The blast of the gun!! The horror in the middle of the night!! Trembling as I emerged from the bedroom to see my husband gasping for air. Blood poured from his mouth. The gun still in his now limp hand. I gently tipped back the recliner to open his airway; but the bullet had gone through his head. I called the ambulance. A cousin who had been visiting and witness, stood paralyzed. My oldest son screaming from the back bedroom—he couldn’t breathe. I opened the windows then went back to making phone calls for help. It was in Mexico, so there was no 911, the ambulance was very slow. Agony, rage filled my heart. I had watched my husband battle inside the monster of mental illness.
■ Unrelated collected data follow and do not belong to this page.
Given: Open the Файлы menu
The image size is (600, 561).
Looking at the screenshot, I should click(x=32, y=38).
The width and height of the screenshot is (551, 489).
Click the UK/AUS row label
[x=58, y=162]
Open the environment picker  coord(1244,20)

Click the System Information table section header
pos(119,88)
Too proud as a physician to get real help, he had tried to go it alone. Mental illness had won. Or had it? All the struggles we had faced as a family; always hoping, always dreaming that he would be well one day. How I had believed that with enough love, he could be made well?
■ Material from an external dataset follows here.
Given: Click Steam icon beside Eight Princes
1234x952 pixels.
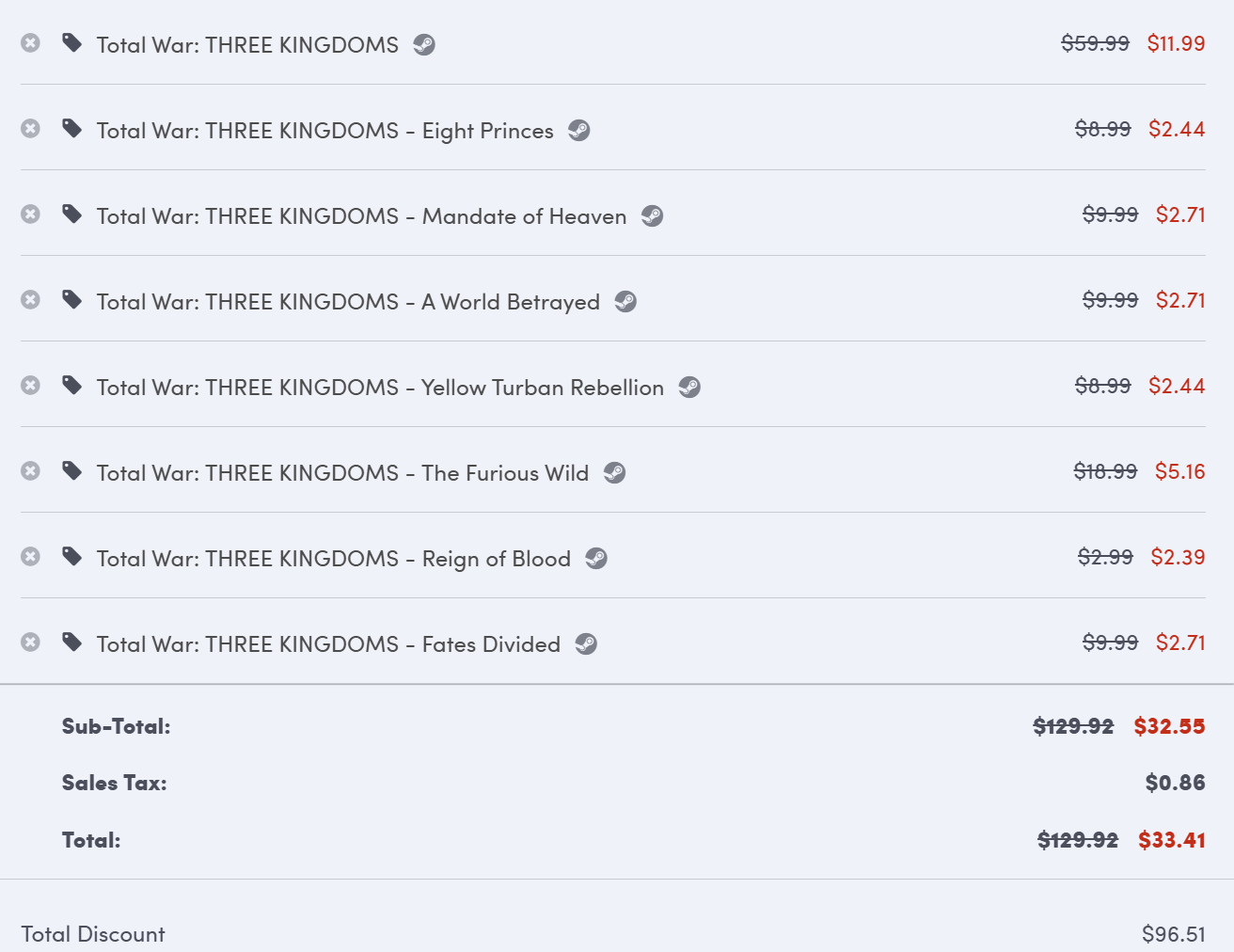Looking at the screenshot, I should tap(579, 131).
The agony and despair was more than I could bare; yet, as the day moved on there came a whispering sound—deep beneath, barely audible nearly drowned out by agony’s roar. A whisper of God—assuring me that my husband was now at peace—that he had found Christ a few months before. He was with God. He was healed. In the depth of agony, deeply hidden in the recesses was this promise. Oh, don’t get me wrong–suicide is NOT the answer for anyone–God’s desire is that we find hope here in Him; but neither is it the unpardonable sin. The scars of all those years, the years in the midst of the illness—the scars of that pain filled night remain with me and my children. They blare like sirens reminding us that this world is broken. The scars remind us of the darkness. Only when you know the darkness, can you see the true light shining into that darkness with hope, joy, and love.
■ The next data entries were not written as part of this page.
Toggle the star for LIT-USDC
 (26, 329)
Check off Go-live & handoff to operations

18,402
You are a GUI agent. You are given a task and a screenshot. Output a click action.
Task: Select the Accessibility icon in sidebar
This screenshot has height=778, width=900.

It was an agonizing moment for Mary Magdalene. Not only had they crucified Jesus; but, now the body was gone!! She could not leave the tomb—agonizing tears poured forth. Then Jesus, gently spoke. She turned and saw Him there!! He was alive!! He had risen from the grave!! Then came those words from Jesus. “Do not cling to Me, for I have not yet ascended to My Father; but go to My brethren and say to them, ‘I am ascending to My Father and your Father, and to My God and your God” (John 20:17 NKJV). What? Jesus, when resurrected did not rush to his throne to be with His Father. He knew that Mary’s Agony would be so great—He tarried a moment so He could comfort her first. Did you ever notice that? Yes, His resurrection means that once and for ever; He has the victory over death for all who believe. Yes, because of His death and resurrection; that same power that resurrected Jesus from the dead indwells every believer.
“4 But God, who is rich in mercy, because of His great love with which He loved us,5 even when we were dead in trespasses, made us alive together with Christ (by grace you have been saved), 6 and raised us up together, and made us sit together in the heavenly places in Christ Jesus,7 that in the ages to come He might show the exceeding riches of His grace in His kindness toward us in Christ Jesus” (Ephesians 2 NKJV)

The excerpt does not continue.